> To do
Turn everything from the line containing "The image size is (715, 609)." down to the end of the entries into a JSON list of strings, one string per line, with blank lines and the pictures left out.

> Data provided
[start]

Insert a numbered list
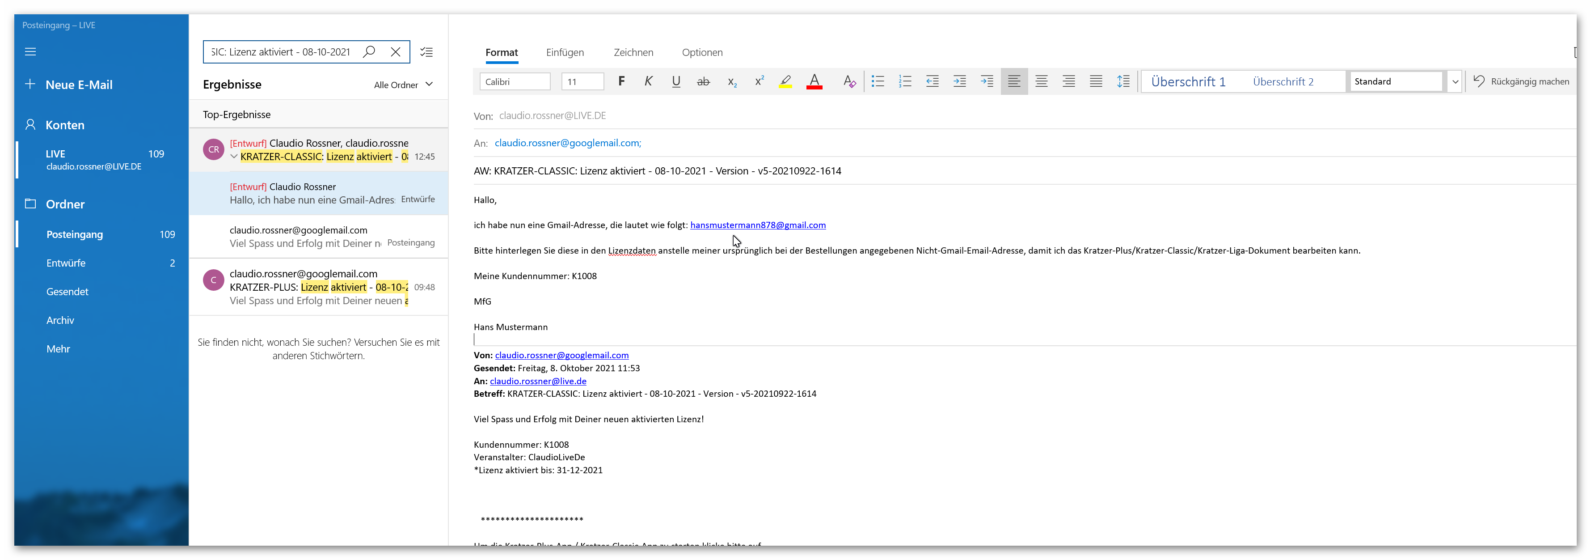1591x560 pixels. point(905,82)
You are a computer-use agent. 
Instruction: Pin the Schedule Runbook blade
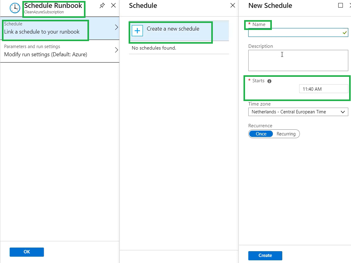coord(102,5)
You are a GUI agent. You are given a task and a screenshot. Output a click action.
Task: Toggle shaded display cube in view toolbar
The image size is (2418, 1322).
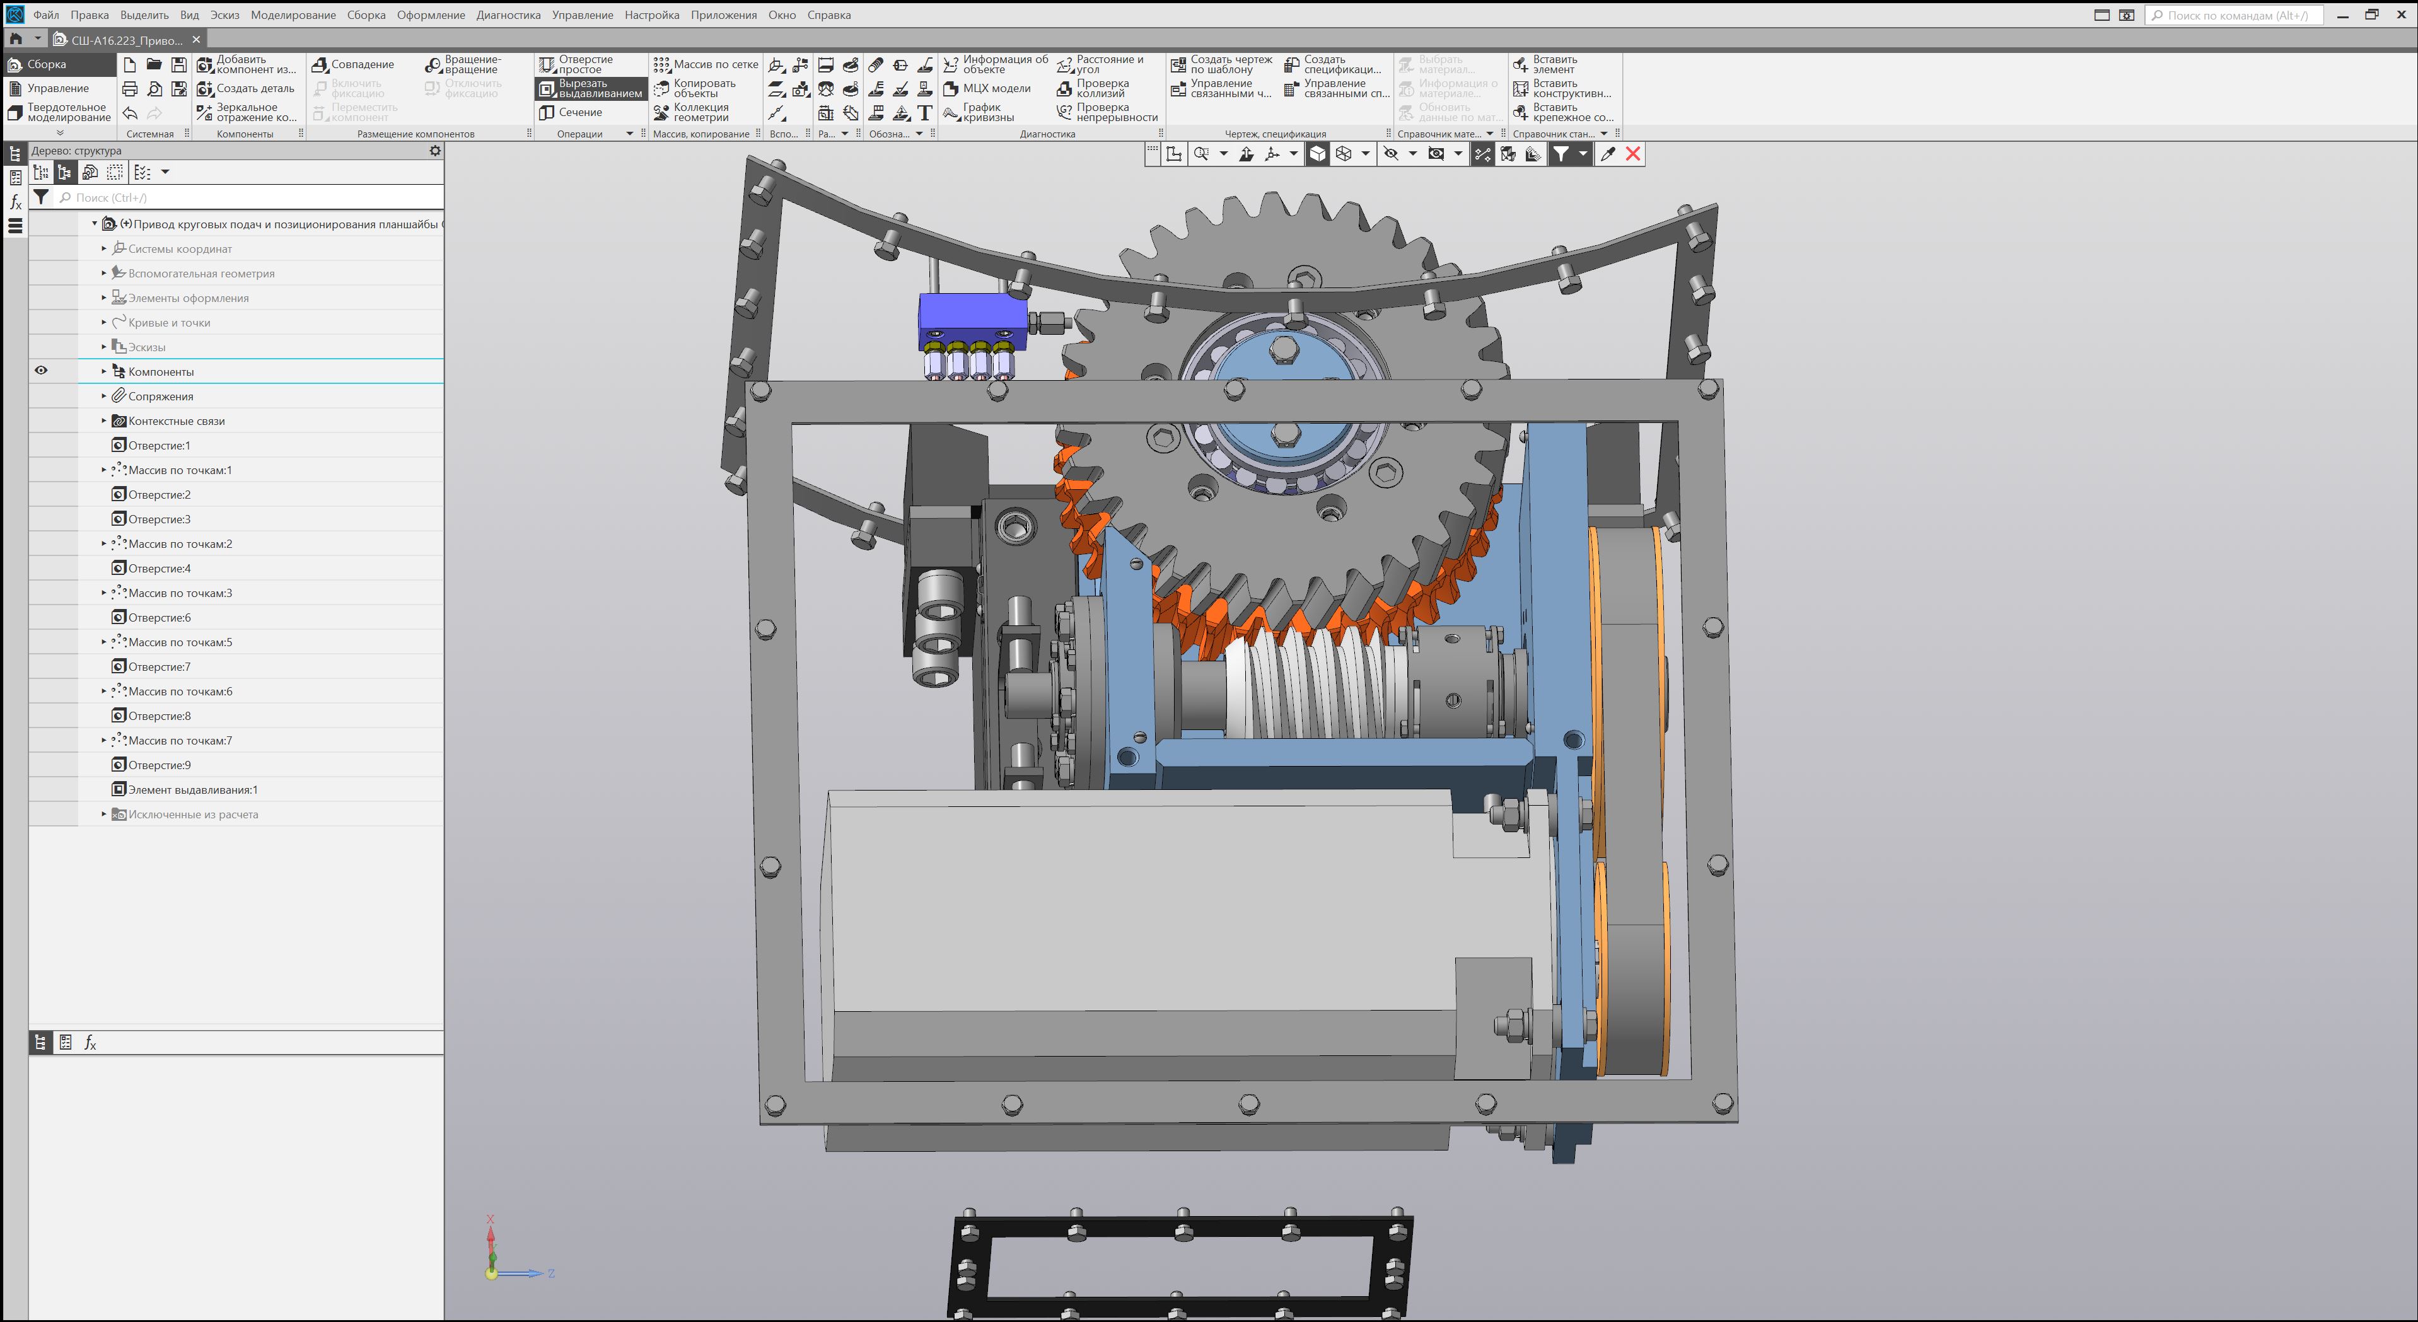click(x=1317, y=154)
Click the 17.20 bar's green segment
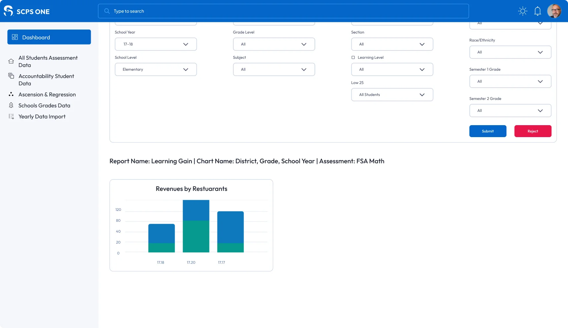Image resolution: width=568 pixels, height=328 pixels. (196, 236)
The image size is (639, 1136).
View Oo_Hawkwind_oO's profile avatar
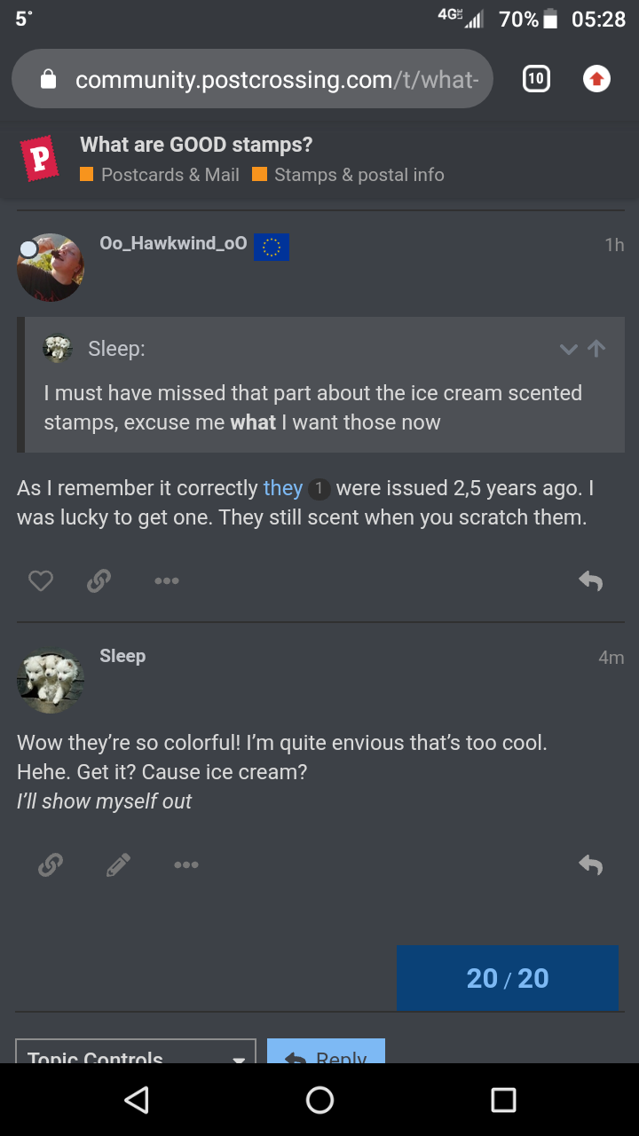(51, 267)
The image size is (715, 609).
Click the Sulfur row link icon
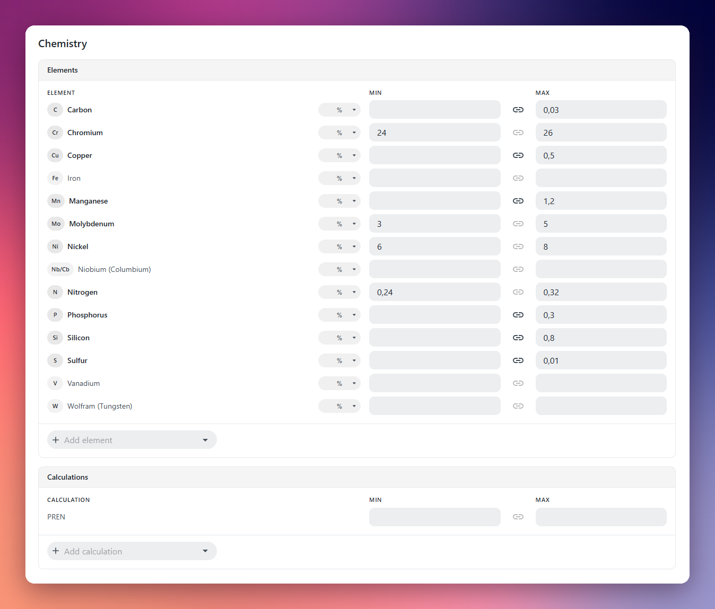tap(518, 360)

[end]

> Task answer
[
  "The image size is (715, 609).",
  "Click the Sulfur row link icon",
  "tap(518, 360)"
]